Rademics Research Institute

Abstract

The rapid advancement of AI and genomic technologies has paved the way for innovative approaches in predicting disease susceptibility and personalizing treatment. This chapter explores the integration of AI in genomic sequencing, with a particular focus on the application of deep learning models, multi-omics data, and federated learning in clinical genomics. Key methods for identifying genetic markers and disease risk factors are discussed, along with the challenges associated with data diversity, model interpretability, and privacy concerns. Special emphasis was placed on the emerging role of AI-powered genomic platforms in early disease detection, highlighting case studies in cancer, cardiovascular diseases, neurological disorders, and rare genetic conditions. The chapter also addresses the importance of equitable AI model development through federated learning to mitigate population bias and ensure inclusivity across diverse demographic groups.

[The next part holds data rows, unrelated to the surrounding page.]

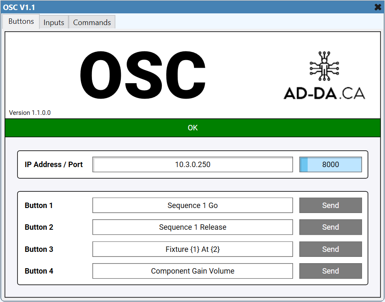Screen dimensions: 385x302
Task: Edit the Button 4 command text field
Action: tap(192, 271)
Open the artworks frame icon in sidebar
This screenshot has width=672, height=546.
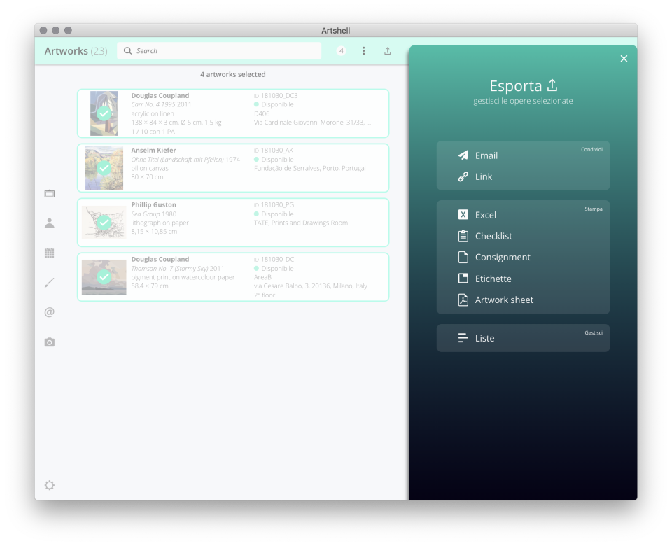(49, 193)
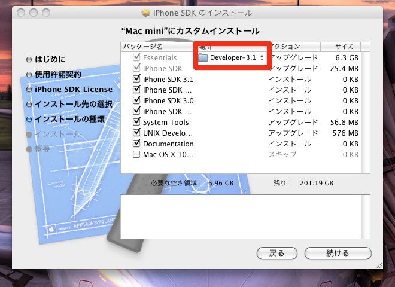Uncheck the iPhone SDK 3.1 package
The image size is (395, 287).
click(136, 80)
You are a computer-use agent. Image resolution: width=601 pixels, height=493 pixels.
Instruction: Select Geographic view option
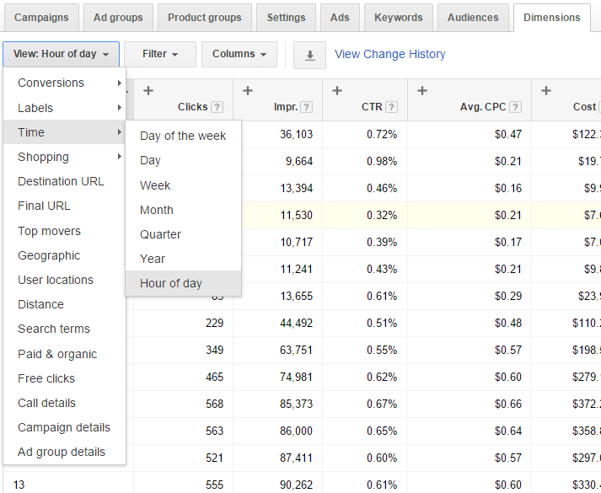point(49,255)
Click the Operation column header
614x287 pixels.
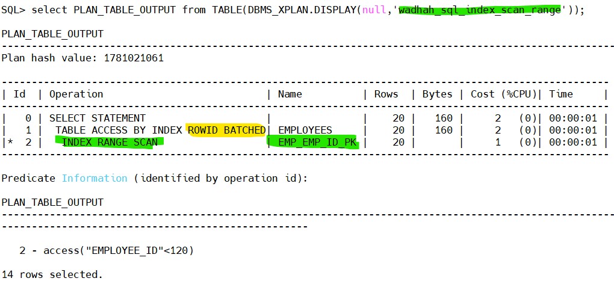click(x=76, y=94)
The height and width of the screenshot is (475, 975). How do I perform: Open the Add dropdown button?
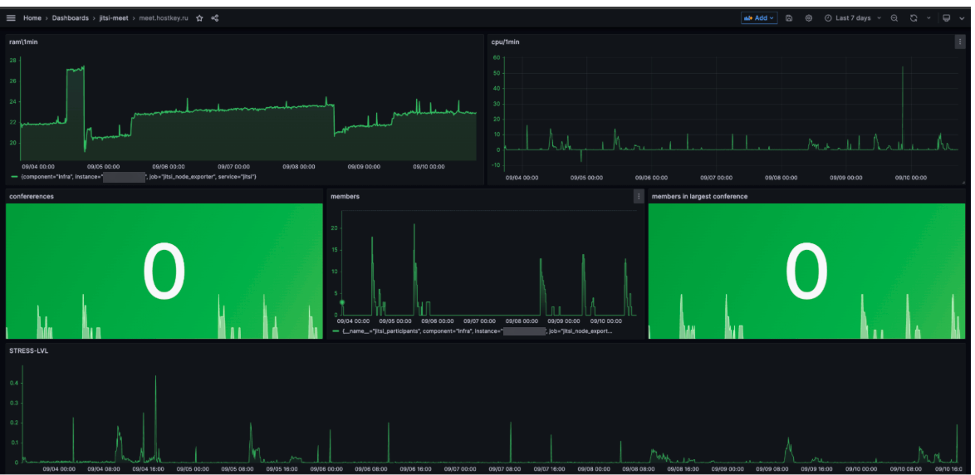(x=759, y=18)
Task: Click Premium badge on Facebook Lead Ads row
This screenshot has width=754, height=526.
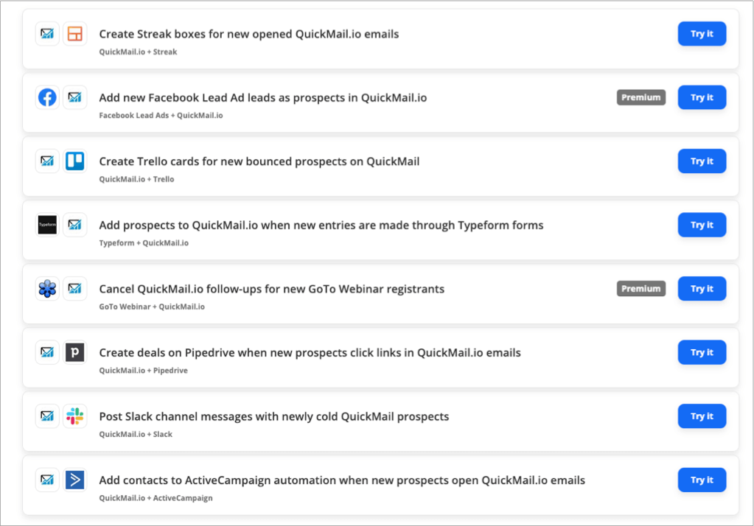Action: click(641, 97)
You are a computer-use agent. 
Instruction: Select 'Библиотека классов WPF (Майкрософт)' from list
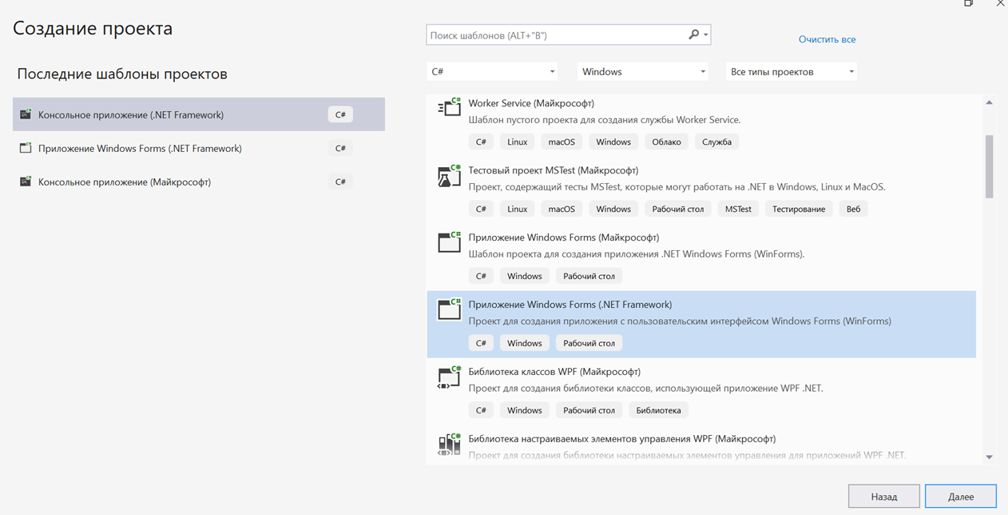tap(554, 372)
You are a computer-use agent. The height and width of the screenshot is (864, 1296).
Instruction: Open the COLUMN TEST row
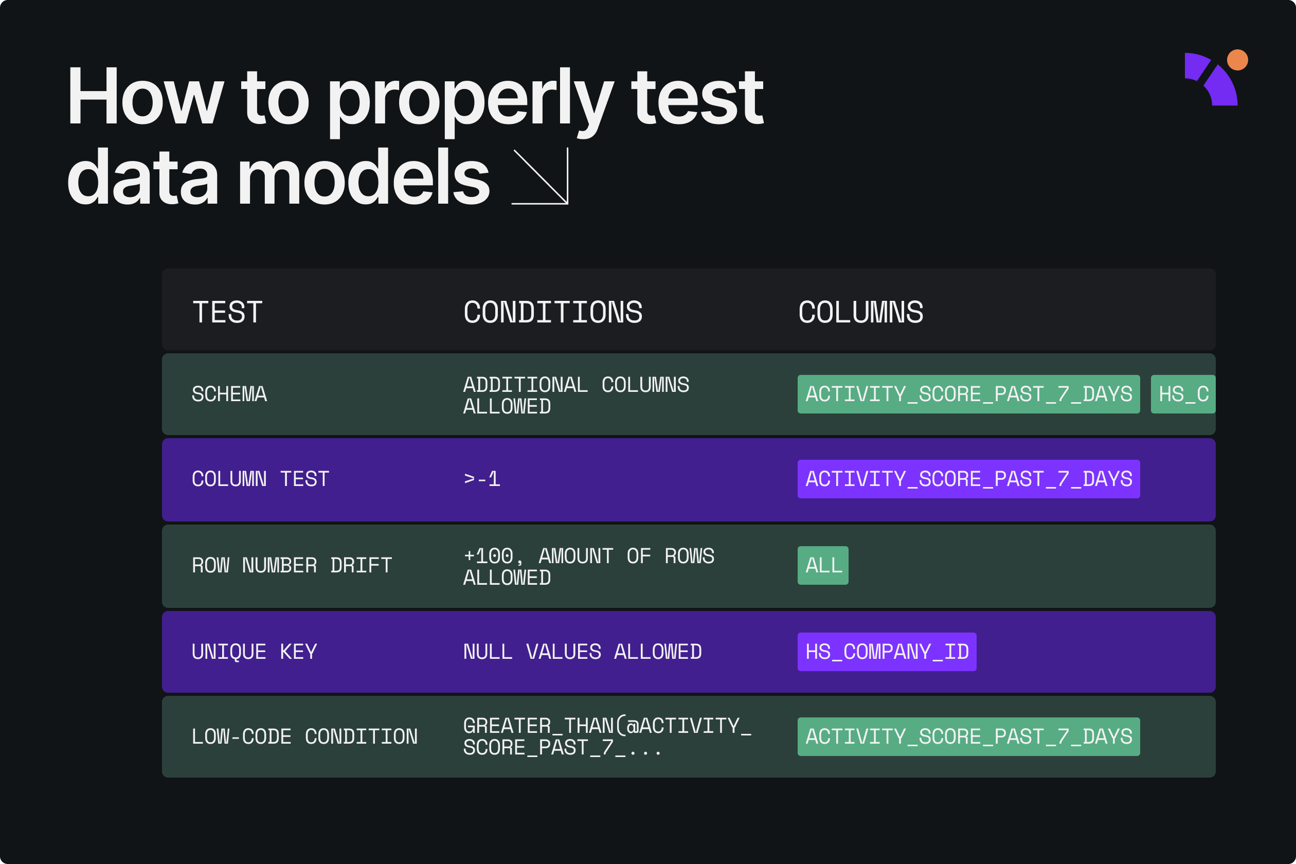[x=689, y=480]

By bridging the gap between computational genomics and clinical applications, this chapter provides insights into the transformative potential of AI in personalized medicine, while offering critical perspectives on the future directions and challenges in the field. 

Introduction

The integration of AI with genomic technologies was rapidly transforming the landscape of modern medicine, offering unprecedented opportunities for precision healthcare [1]. In recent years, advancements in genomic sequencing have generated vast amounts of biological data, providing deep insights into genetic factors that influence disease susceptibility [2]. Analyzing and interpreting these complex datasets presents significant challenges, requiring powerful computational tools capable of processing massive amounts of information [3]. AI has emerged as a key enabler, utilizing machine learning algorithms, particularly deep learning models, to extract meaningful patterns from genomic data [4]. This chapter explores the significant role of AI in genomic sequencing, shedding light on how these advanced technologies are reshaping disease prediction, risk assessment, and personalized treatment strategies [5]. AI-driven genomic platforms are particularly promising for identifying genetic variations associated with complex diseases such as cancer, cardiovascular disorders, and neurodegenerative diseases [6]. Traditionally, genomic research relied heavily on statistical methods to identify associations between genetic variants and disease traits, but these approaches often fell short in capturing intricate, nonlinear relationships within the data [7]. By leveraging deep learning techniques, AI models can now uncover hidden patterns and subtle genetic markers that contribute to disease onset [8]. AI can facilitate the integration of multi-omics data, combining genomic, transcriptomic, proteomic, and metabolomic information to offer a more comprehensive view of disease mechanisms [9,10]. This multi-dimensional approach enhances the accuracy of disease risk prediction, enabling more personalized and effective interventions for individuals.